SELECTED EXCERPT:
With the 2018 NFL Draft approaching, the Oakland Raiders turn their attention to choosing their rookies. In this draft installment, FPC Raiders writers Ray Aspuria, Anthony Zaragoza, and Terrance Biggs forecast what could potentially occur in Dallas.


Round 1 (10)

Denzel Ward (CB, Ohio State)

Impact defenders flew off the board leaving the choice down to a potential shutdown corner (Ward) and a pass-rushing specialist (Marcus Davenport).

With Oakland’s secondary in shambles despite signings, the pick is Ward, a corner that can cover outside and in the slot. With Rashaan Melvin on a 1-year deal, Ward slides into CB2 next season.


Round 2 (41)

Taven Bryan, (DT, Florida)

The Raiders failed in their attempt to sign Ndamukong Suh last week, but their second round pick in this mock draft is a nice consolation prize. Taven Bryan is one of the top defensive tackles in this year’s draft and it is easy to see why. Bryan’s super athletic, strong, and very explosive off the line. These are traits new Defensive Coordinator Paul Guenther will love to have in his new 4-3 defense. The best part about Bryan is his ability to play both interior lineman positions. Getting a talent like the former Florida Gator in the second round helps the Raiders defense in a big way.



Round 3 (75)

Lorenzo Carter (LB, Georgia)

QUESTIONS ON THE MATERIAL:
[1] In the Raiders mock draft, what length of deal is Rashaan Melvin on?
[2] Continue the Raiders mock draft from the point where it stops.

DATA BELOW:
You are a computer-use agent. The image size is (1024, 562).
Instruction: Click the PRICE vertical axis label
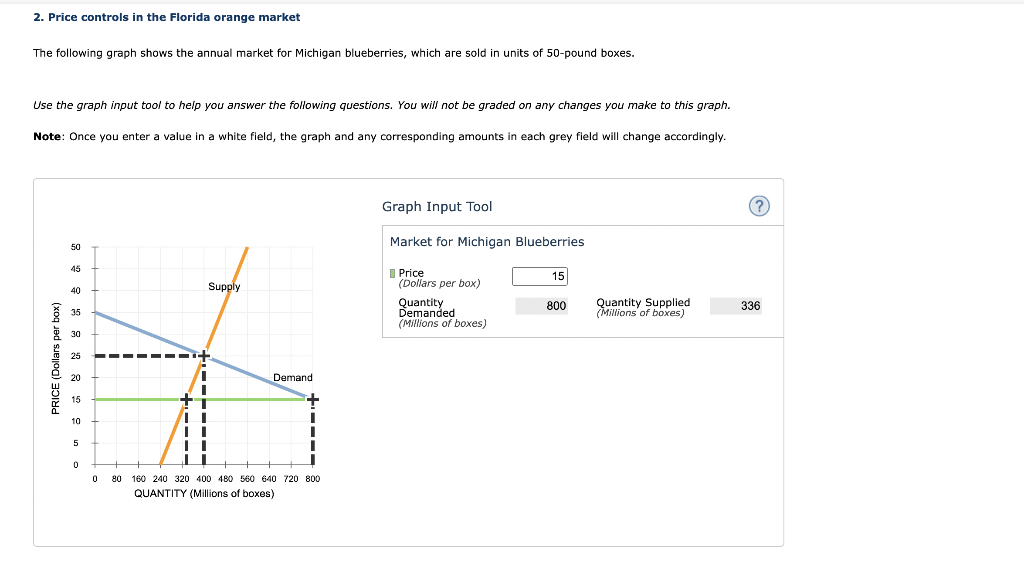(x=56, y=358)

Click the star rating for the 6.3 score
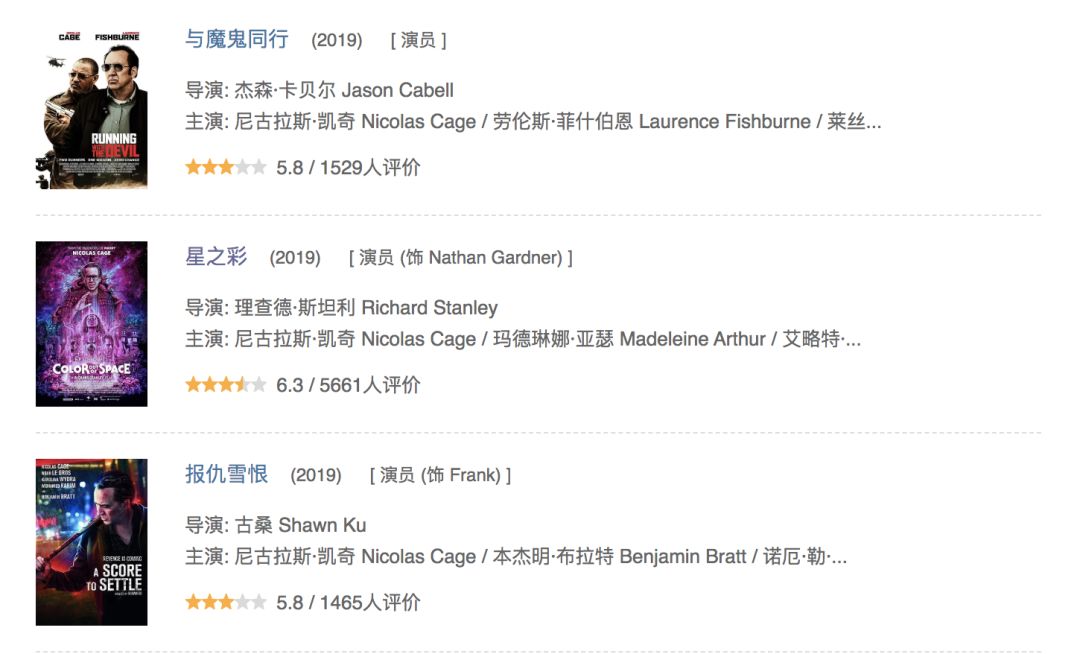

ANSWERS FOR THE EXERCISE:
[1] A 1-year deal.

[2]
Few guys offer the same type of size and speed Lorenzo Carter has. Because of his potential and the Raiders need for more pass rush, Carter is the perfect match in the third round. The former Bulldog had 14 sacks in his four-year career at Georgia. Carter has top end speed (4.5 second 40 time) to get after the quarterback but also the lateral movement necessary to cover sideline to sideline. Carter has shown the ability to help in the run game at Georgia and is a ball hawk with his three forced fumbles last season. The five-star high school recruit is the type of player that can give Khalil Mack help on the other side of the defensive line.



Round 4 (110)

Rashaad Penny (RB, San Diego State)

A feature back that has ample time to learn behind beast back Marshawn Lynch. Armed with breakaway speed and the ability to make things happen in the passing game, Penny has plenty of power to go with his burst. He has the ability to push Doug Martin and either Jalen Richard or DeAndre Washington off the roster.

Round 5 (159)

DaeSean Hamilton (WR, Penn State)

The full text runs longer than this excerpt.